PAPÀ LORENZO: “ Un altro suo tratto inconfondibile è la sua passione per i piccoli. Non è esagerazione sostenere che l’attrazione è reciproca. Lui “adora” stare con i bimbi e i bimbi gioiscono di stare con lui. Gioca, ride, scherza, racconta qualche aneddoto divertente per poi trarre sempre qualche salutare insegnamento. Insomma un Amico grande che sa adattarsi anche al mondo dei più piccoli. E poiché i bambini “sentono con gli occhi”, per loro non è difficile comprendere che questo giovane dal volto buono vuole loro bene e sta bene con loro proprio perché lui stesso ha custodito dentro di sé lo spirito d’infanzia. Sicuramente stando con i fanciulli faceva emergere la parte religiosa di sé, quella trasmessa innanzitutto dalla sua famiglia e poi quella data dalle suore Salesiane frequentate negli anni basilari della sua formazione umana. Anche se la sua fedeltà alla vita sacramentale non sempre è così evidente, tuttavia il suo modo di essere rispecchia ciò che è dentro. Gesù stesso afferma: “Non chiunque mi dice: Signore, Signore, entrerà nel regno dei cieli, ma colui che fa la volontà del Padre mio che è nei cieli”. (Mt 7,21) La luce che Filippo lascia in chi lo incontra è sicuramente più forte di tante parole.
___
**Obiettivo:**
Trascrivi per intero il brano su Filippo e i bambini, parola per parola, senza cambiare nulla.

**Voci estratte:**
___
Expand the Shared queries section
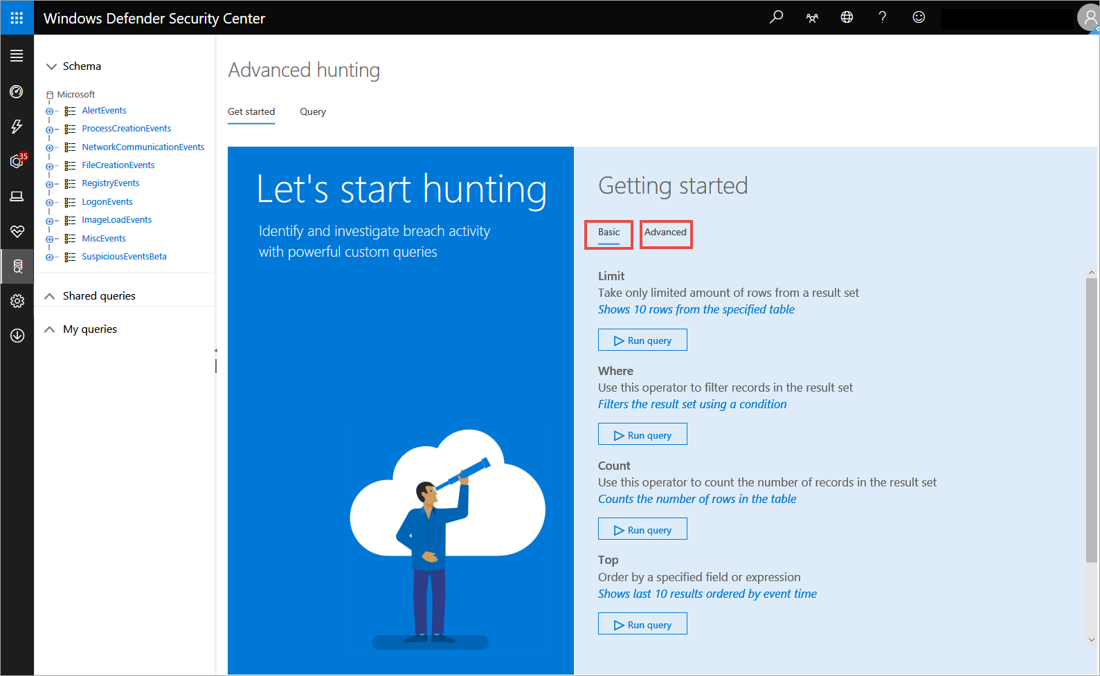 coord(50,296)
___
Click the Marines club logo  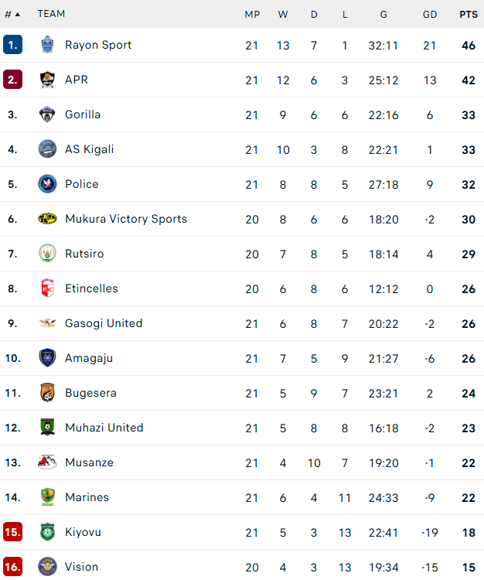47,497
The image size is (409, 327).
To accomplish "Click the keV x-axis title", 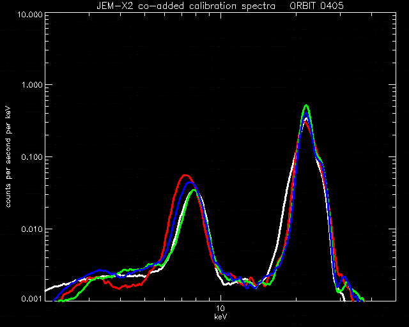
___
**Soluzione esercizio:**
PAPÀ LORENZO: “ Un altro suo tratto inconfondibile è la sua passione per i piccoli. Non è esagerazione sostenere che l’attrazione è reciproca. Lui “adora” stare con i bimbi e i bimbi gioiscono di stare con lui. Gioca, ride, scherza, racconta qualche aneddoto divertente per poi trarre sempre qualche salutare insegnamento. Insomma un Amico grande che sa adattarsi anche al mondo dei più piccoli. E poiché i bambini “sentono con gli occhi”, per loro non è difficile comprendere che questo giovane dal volto buono vuole loro bene e sta bene con loro proprio perché lui stesso ha custodito dentro di sé lo spirito d’infanzia. Sicuramente stando con i fanciulli faceva emergere la parte religiosa di sé, quella trasmessa innanzitutto dalla sua famiglia e poi quella data dalle suore Salesiane frequentate negli anni basilari della sua formazione umana. Anche se la sua fedeltà alla vita sacramentale non sempre è così evidente, tuttavia il suo modo di essere rispecchia ciò che è dentro. Gesù stesso afferma: “Non chiunque mi dice: Signore, Signore, entrerà nel regno dei cieli, ma colui che fa la volontà del Padre mio che è nei cieli”. (Mt 7,21) La luce che Filippo lascia in chi lo incontra è sicuramente più forte di tante parole.